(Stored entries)

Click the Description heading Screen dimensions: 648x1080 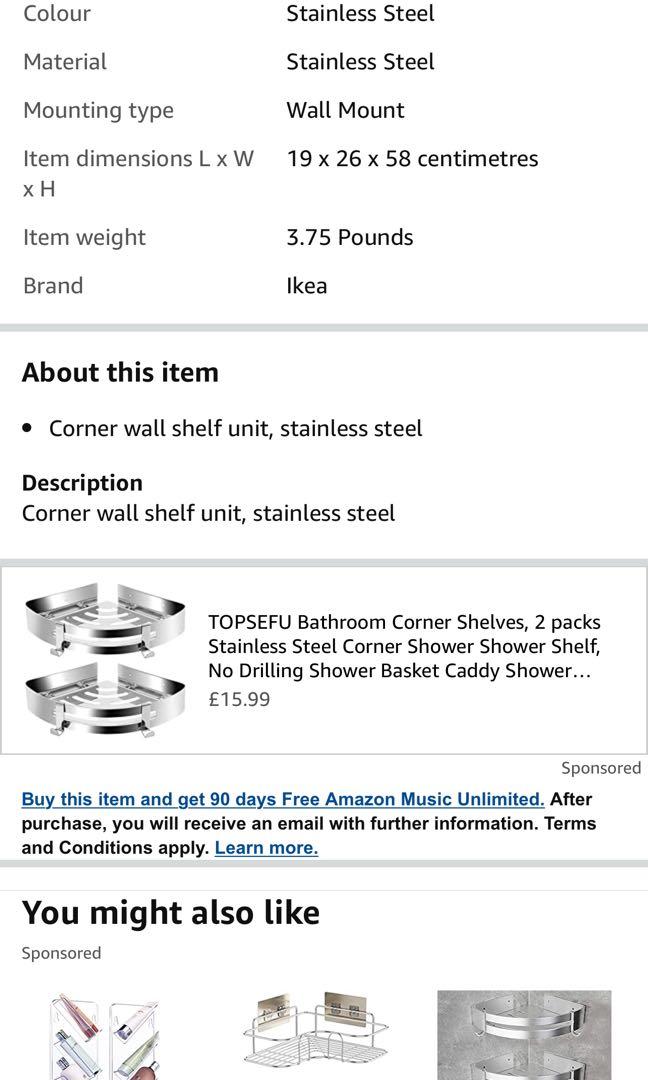[x=82, y=482]
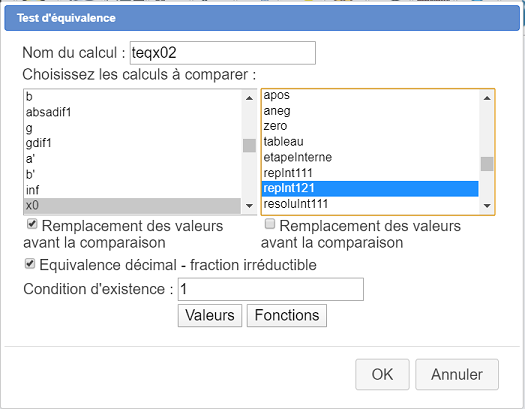This screenshot has height=409, width=525.
Task: Toggle 'Equivalence décimal - fraction irréductible' checkbox
Action: coord(30,263)
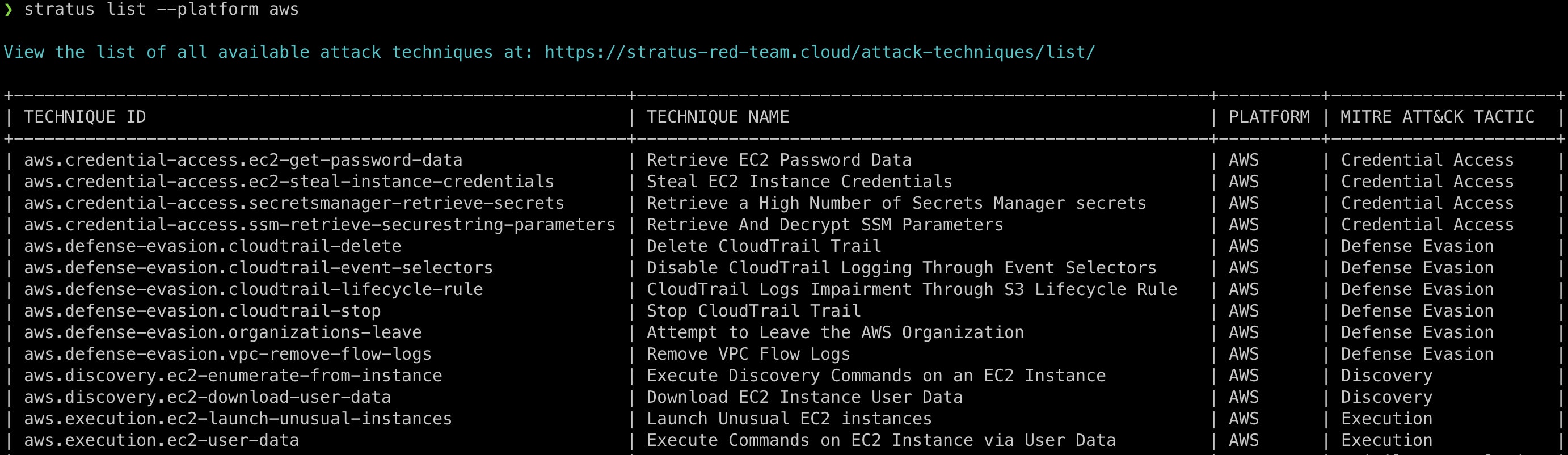The image size is (1568, 455).
Task: Click aws.discovery.ec2-download-user-data technique ID
Action: click(208, 397)
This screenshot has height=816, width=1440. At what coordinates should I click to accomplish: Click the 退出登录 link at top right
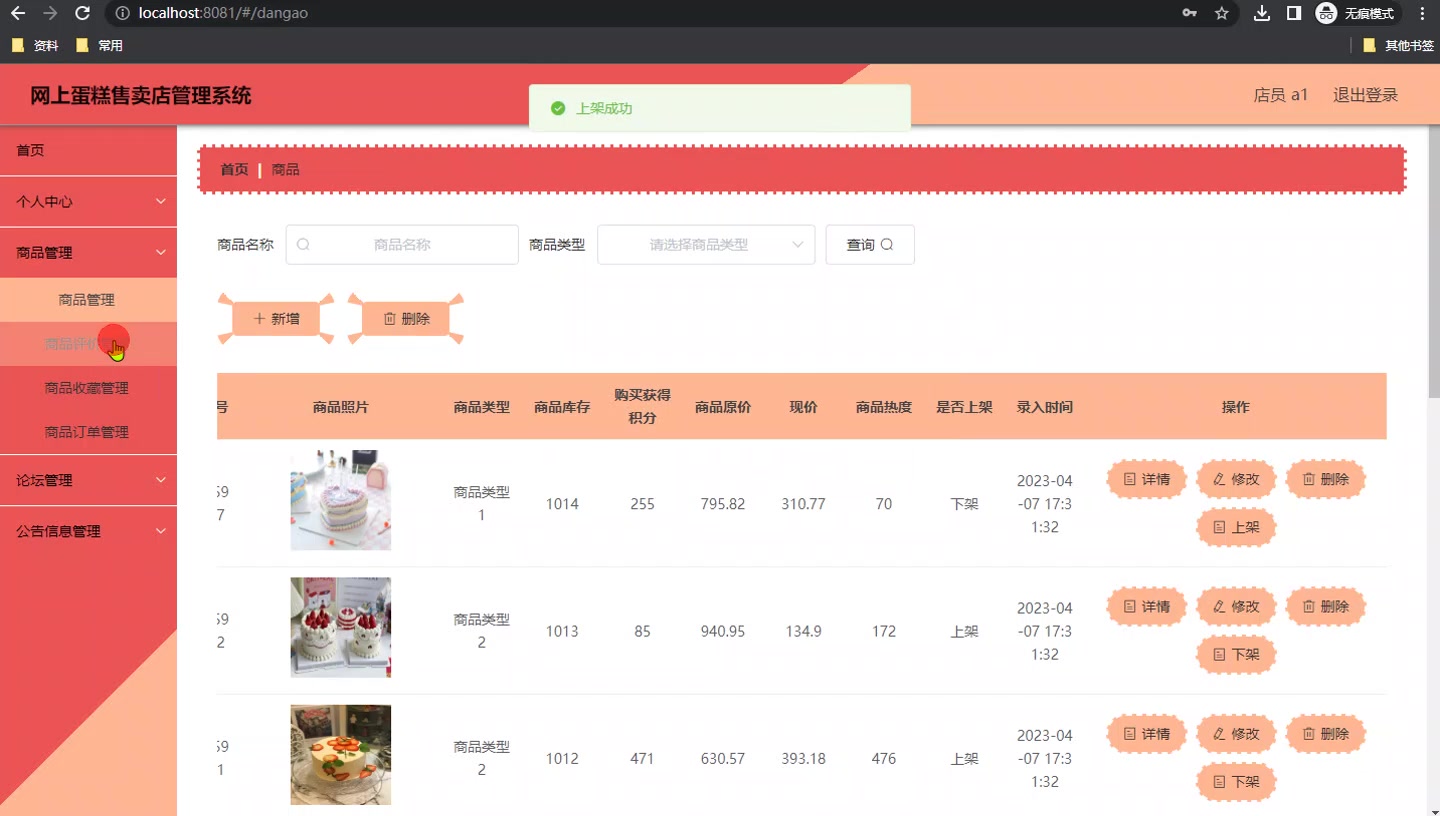click(1365, 94)
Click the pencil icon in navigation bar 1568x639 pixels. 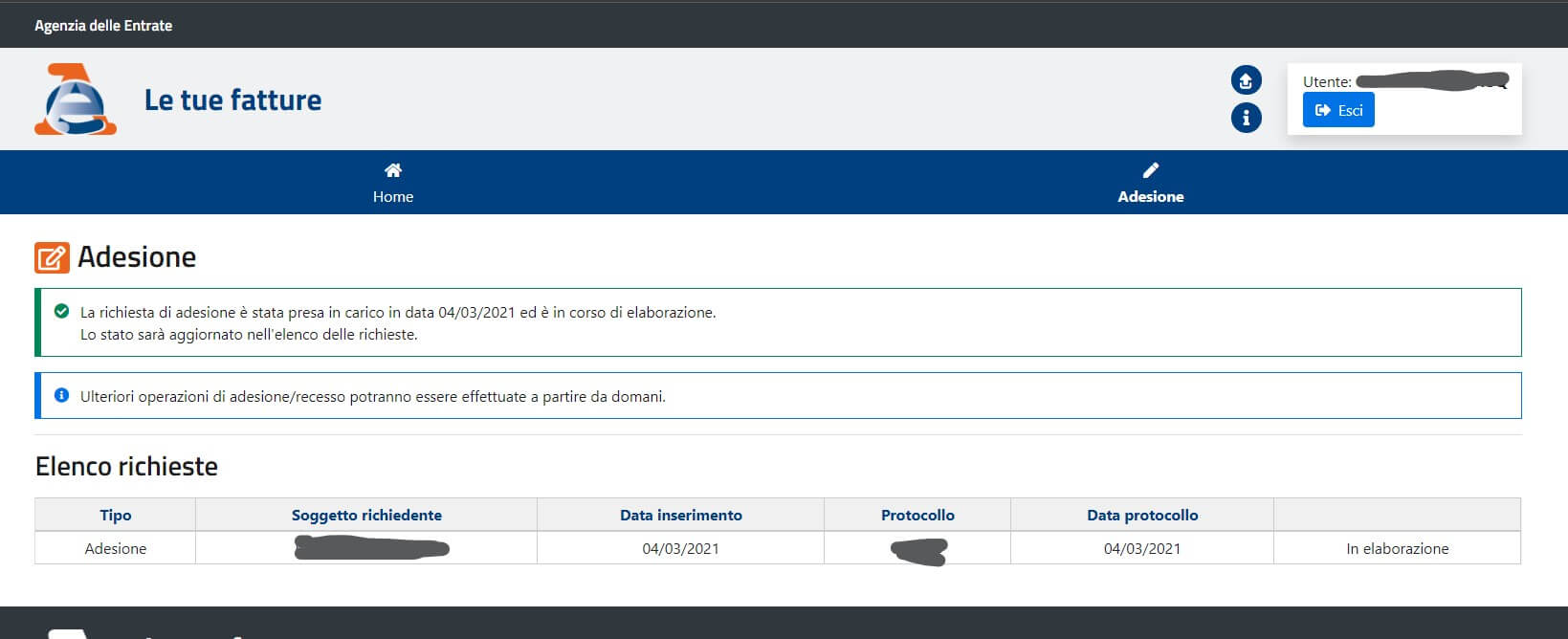pos(1150,170)
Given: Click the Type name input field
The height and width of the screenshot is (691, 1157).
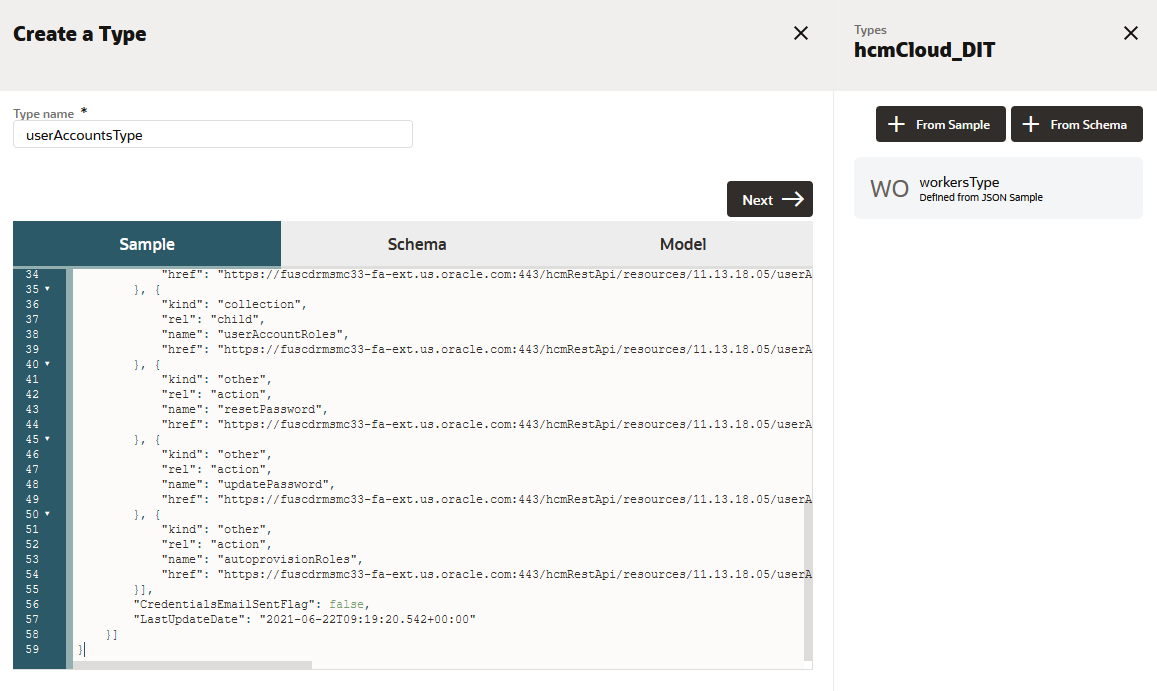Looking at the screenshot, I should pos(212,134).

Action item: Every line from the one bearing "The height and" through the end of the data above must be output exactly, and no picture may appear.

Expected output:
The height and width of the screenshot is (691, 1157).
Looking at the screenshot, I should pos(212,134).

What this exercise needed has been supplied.